TF 6B_993/2022 du 18 mars 2024 | Violation du
droit à un procès équitable – absence de
prononcé d’une interdiction de postuler – conflits
d’intérêts en raison de l’association du
mandataire et du procureur en procédure d’appel (art. 6
par. 1 CEDH, art. 3 et 4 CPP, art. 12 let. c LLCA )

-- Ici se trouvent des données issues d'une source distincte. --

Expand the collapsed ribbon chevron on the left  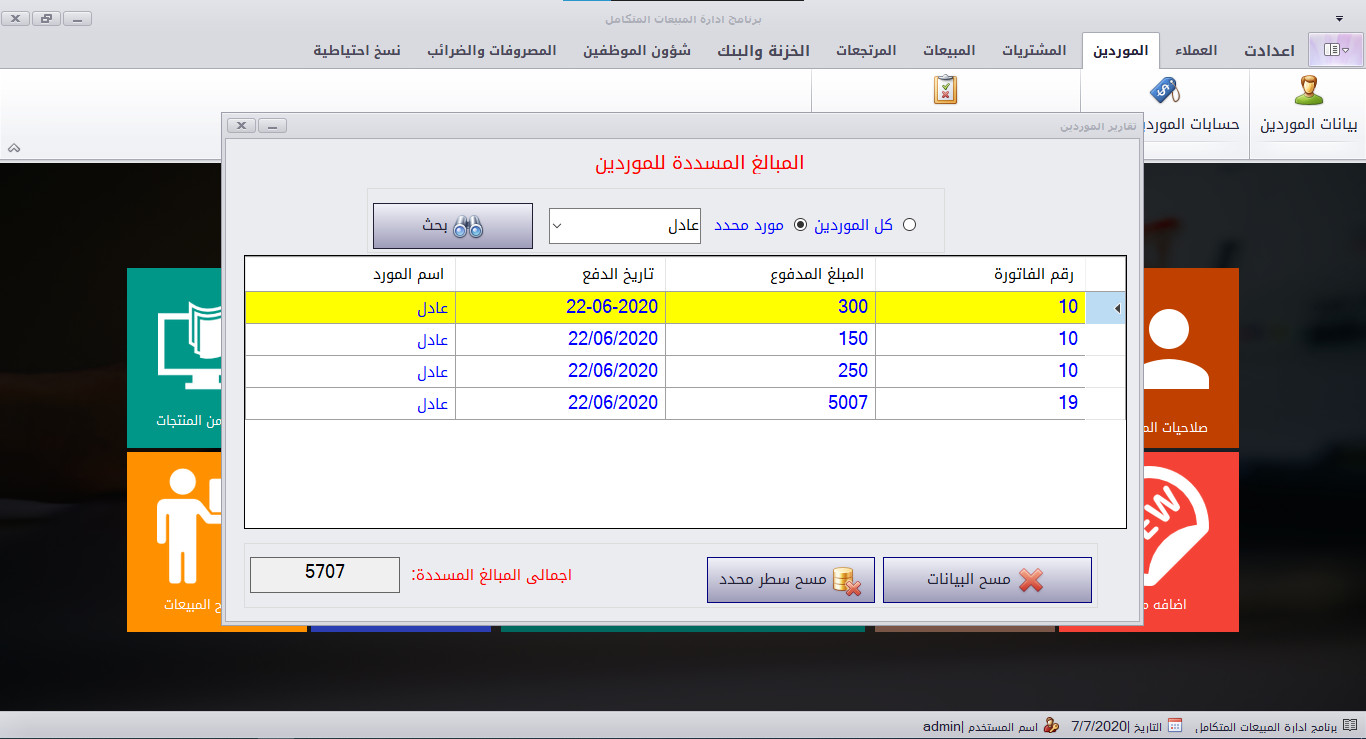[x=14, y=146]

  • Par jugement du 29 avril 2021, A. («
    Recourant ») a été reconnu
    coupable de violence ou menace contre les autorités et les
    fonctionnaires par le Tribunal de Police de la République et
    canton de Genève. Sur appel, sa demande d’interdiction
    de postuler à l’endroit de Me G., représentant
    l’intimé, a été rejetée.

  • Devant le Tribunal fédéral, le Recourant a
    reproché à l’instance précédente
    d’avoir violé son droit à un procès
    équitable et le principe de l’égalité des
    armes, au motif qu’un conflit d’intérêts
    serait survenu du fait que le procureur (Me F.) ayant instruit la
    procédure pénale était devenu
    l’associé du mandataire (Me G.) de l’intimé
    pendant la procédure d’appel. Il a invoqué
    à ce titre une violation des art. 6 par. 1 CEDH ainsi que 3
    et 4 CPP (consid. 2).

  • Dans cet arrêt, la question posée était
    celle de savoir si un procureur peut, après avoir
    quitté le ministère public, agir en qualité
    d’avocat d’une partie à la procédure
    pénale au cours de laquelle il avait préalablement
    exercé les fonctions d’accusateur public (consid.
    2.2).

  • Le Tribunal fédéral a rappelé que
    l’art. 12 let. c LLCA prévoit que l’avocat doit
    éviter tout conflit d’intérêts entre les
    intérêts du client et ceux des personnes avec
    lesquelles il est en relation. Si un conflit
    d’intérêts survient, l’avocat doit
    immédiatement mettre fin à la représentation.
    A défaut, l’avocat doit se voir dénier par
    l’autorité la capacité de postuler. Cette
    interdiction de plaider ne se limite pas à l’avocat
    seul, mais rejaillit sur ses associés et s’étend
    à l’ensemble de l’étude ou du groupement
    auquel il appartient. Sous cet angle, sont donc en principe
    concernés tous les avocats exerçant dans une
    même étude au moment de la constitution du mandat, peu
    importe leur statut (associés ou collaborateurs) (consid.
    2.2.1).

  • En particulier, la jurisprudence a retenu le conflit
    d’intérêts avéré, dès que
    survient la possibilité d’utiliser, consciemment ou non,
    dans un nouveau mandat, les connaissances acquises
    antérieurement, sous couvert du secret professionnel, dans
    l’exercice du mandat antérieur (consid. 2.2.2).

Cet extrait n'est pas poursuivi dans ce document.